◆ **Work instructions**
Sort through the entries below and pull out lines containing the word "height".

◆ **Excerpted data**
----------

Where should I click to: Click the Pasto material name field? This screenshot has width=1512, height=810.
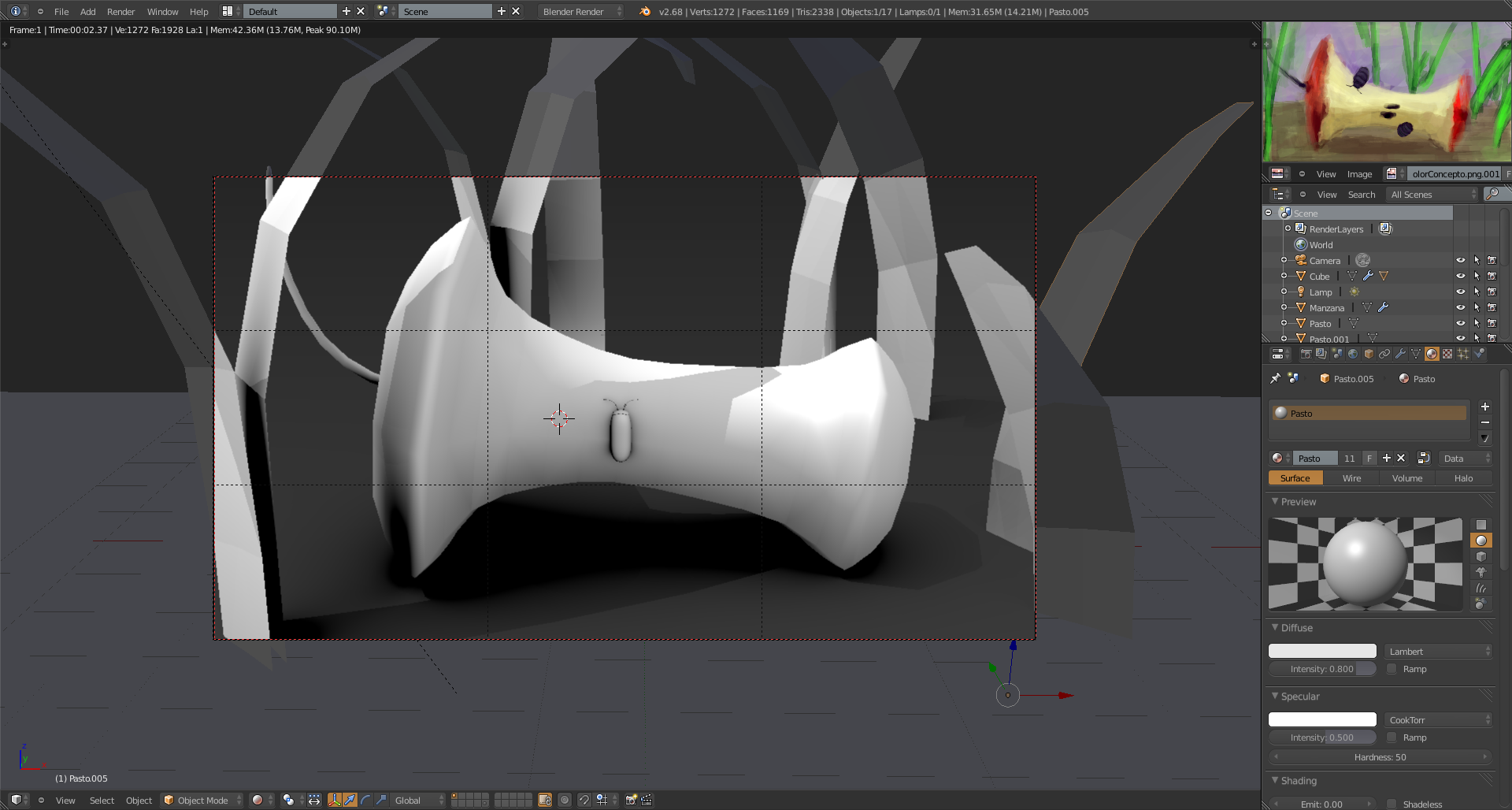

----------

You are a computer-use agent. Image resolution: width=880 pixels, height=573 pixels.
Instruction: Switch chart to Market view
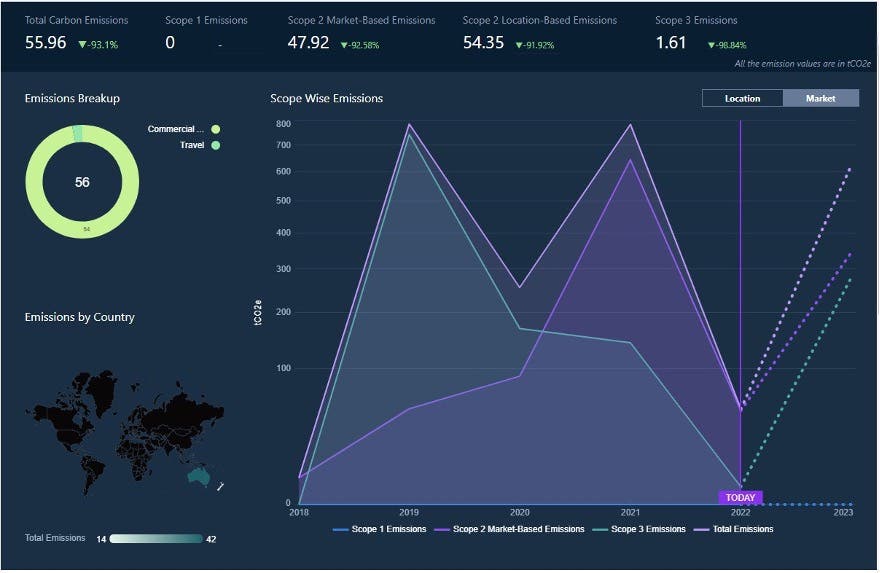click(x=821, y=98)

----------

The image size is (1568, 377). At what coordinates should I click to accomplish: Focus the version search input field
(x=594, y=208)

----------

◆ **Result below**
Where should I click to: Click the Pasto material name field? This screenshot has width=1512, height=810.
You are a computer-use agent. Image resolution: width=880 pixels, height=573 pixels.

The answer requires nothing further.